The U.S. company had until Friday to apologize for environmental damage that the Sucumbios courts ruled Texaco (acquired in 2001 by Chevron) caused between 1964 and 1990.
In the appeals court ruling in January, Chevron was ordered to pay $9.5 billion in remediation costs and plaintiff damages and an additional $8.6 billion if it refused to apologize to the affected communities.
In total, Chevron must pay more than $18 billion for “the serious environmental damage” Texaco caused in the Ecuadorian Amazon, Fajardo said.
The Ecuadorian attorney said the refusal to issue a public apology “is a serious mistake on Chevron’s part, which shows its arrogance and its high-handedness, its discrimination against the peoples of the Ecuadorian Amazon” affected by the pollution.
Chevron maintains that the adverse rulings in Ecuador were marred by fraud and that they ignored the fact that a previous government in the late 1990s had certified Texaco’s clean-up efforts and released it from liability from any future claims.
It has brought legal action against the Ecuadorian government before an arbitration tribunal in The Hague for violation of a bilateral investment treaty and against the Lago Agrio plaintiffs’ representatives for violations of the federal racketeering statute.
Among other accusations of fraud, Chevron alleges in the racketeering case in New York that a court-appointed expert’s report, which estimated the cost of cleaning up the area of northeastern Ecuador affected by the dumping of toxic waste at $27 billion, was drawn up in conjunction with the plaintiffs and therefore corrupted.
It also noted that the arbitration tribunal has ordered the Ecuadorian government to halt enforcement of the judgment while the arbitration proceedings are ongoing.
The penalty handed down against Chevron was imposed for irreversible damage to the ecosystem in a 480,000-hectare (1,850-sq.-mile) area of the Amazon rainforest and serious illnesses and deaths suffered by local inhabitants from toxic waste.
During much of the period from 1964-1990, Texaco was the operator of a consortium that drilled in that area of Ecuador’s northeast and which also included state-owned oil company Petroecuador as majority owner.
The pollution case was initially filed in New York in 1993, but Chevron succeeded in having it moved from the United States to Ecuador in 2003, four years before President Rafael Correa came to power amid voter anger at corruption and traditional politicians.
But Chevron now says that the case has become politicized under the leftist Correa and that it cannot receive a fair trial.

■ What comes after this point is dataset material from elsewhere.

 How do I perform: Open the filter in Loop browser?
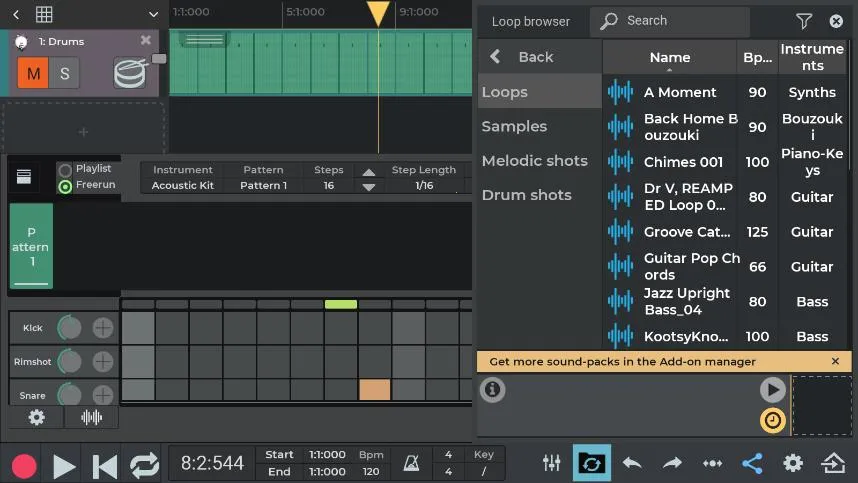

Although the oil company maintains that Texaco was cleared of any liability for damages after remediating its share of environmental impacts, plaintiffs say that agreement with the government of the time did not release it from third-party claims and that Chevron is reneging on its pledge to abide by whatever decision was handed down by Ecuadorian courts.
Chevron says on its Web site that Petroecuador should be the target of local communities’ legal action, noting that Texaco ceased operating in Ecuador in 1992 and that the state oil firm has been “the sole and exclusive owner and operator of greatly expanded operations in the area from (that year) to the present.”
The oil supermajor has no assets in Ecuador, but the 47 named plaintiffs in the case could seek to collect the damages award through courts in countries where it does have operations.